The signs were there, i just ain't the sharpest tool in the shed. Time to resume my studies.


----------



## bob-o (Dec 28, 2011)

I had a feeling. :frown2:The Montes looked real bad to me. I was skeptical about the cohibas because the cigars themselves didn't look to be "quality sticks", but really I couldn't tell. Maybe if I light one up it would have been a dead giveaway. I included the pics of the hinge because that didn't look like the hinges in pics I saw on internet. The packaging and bands were real well done. Wow,I dont know how to break it to my friend, he has been under the assumption the stuff he has is all real. He has been collecting these for a while. Of course I'll be sticking to my Undercrowns, FFP stuff like that. Thanks a lot you guys maybe next time I can actually post in the thread about latest CC purchase.


----------



## bob-o (Dec 28, 2011)

Hey you guys check this out. I finally got the verification code sight to work. Look what it said.


----------



## Shaver702 (Jan 27, 2016)

curmudgeonista said:


> The Maduro 5's are FAKE, FAKE, FAKE. As @*protekk* pointed out all the reference pics I see have interior hinges. But here's the dead giveaway: The black wooden boxes DO NOT receive seals. They come packaged in an outer cardboard box and that is where all the seals would be applied. Even if that were not the case, the transit seal would be covered by the warranty seal when it gets applied. Typical dumb counterfeiters mistakes. They get supplied with fairly accurate looking packaging materials, then use them wrong.
> 
> View attachment 228940
> View attachment 228946
> ...


Forgot about that....the man is 100% correct. My Secretos box









Sent from my iPhone using Tapatalk


----------



## TonyBrooklyn (Jan 28, 2010)

bpegler said:


> all luxury items are counterfeited. That's why it's so important to buy the vendor.
> 
> Trusted sources are the only way to go.
> 
> ...


_this!!!!!!!!!!!!!!!!!!!!!!!!!!!!!!!!!!_


----------
____________________
### SET OF TASKS
**1)** Summarize the cigar forum thread in two sentences.
**2)** Please retype the cigar forum thread between "Hey you guys" and "use them wrong.", inclusive.
**3)** In the cigar forum thread, where would the seals be applied for the black wooden boxes?

### MATERIAL
____________________
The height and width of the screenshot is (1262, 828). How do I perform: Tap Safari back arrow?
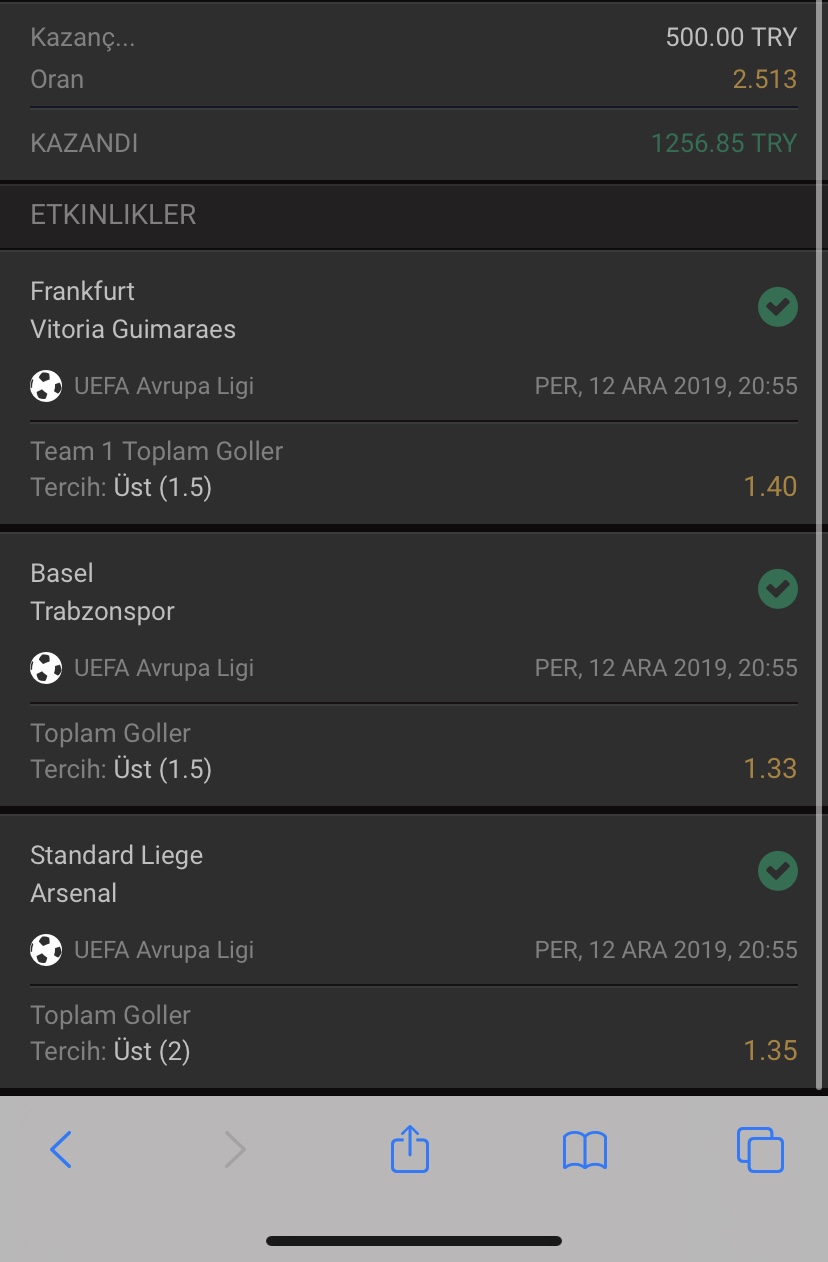61,1150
____________________
### RESPONSES
**1)** A poster admits the Montes and Cohibas were doubtful because of how the cigars and box hinges looked, and is unsure how to tell a friend who has collected them believing they are all real. Another poster quotes an explanation that the Maduro 5's are fake because the black wooden boxes do not receive seals, and a third agrees with a quote saying trusted sources are the only way to go.

**2)**
Hey you guys check this out. I finally got the verification code sight to work. Look what it said.


----------



## Shaver702 (Jan 27, 2016)

curmudgeonista said:


> The Maduro 5's are FAKE, FAKE, FAKE. As @*protekk* pointed out all the reference pics I see have interior hinges. But here's the dead giveaway: The black wooden boxes DO NOT receive seals. They come packaged in an outer cardboard box and that is where all the seals would be applied. Even if that were not the case, the transit seal would be covered by the warranty seal when it gets applied. Typical dumb counterfeiters mistakes. They get supplied with fairly accurate looking packaging materials, then use them wrong.

**3)** On the outer cardboard box the black wooden boxes come packaged in.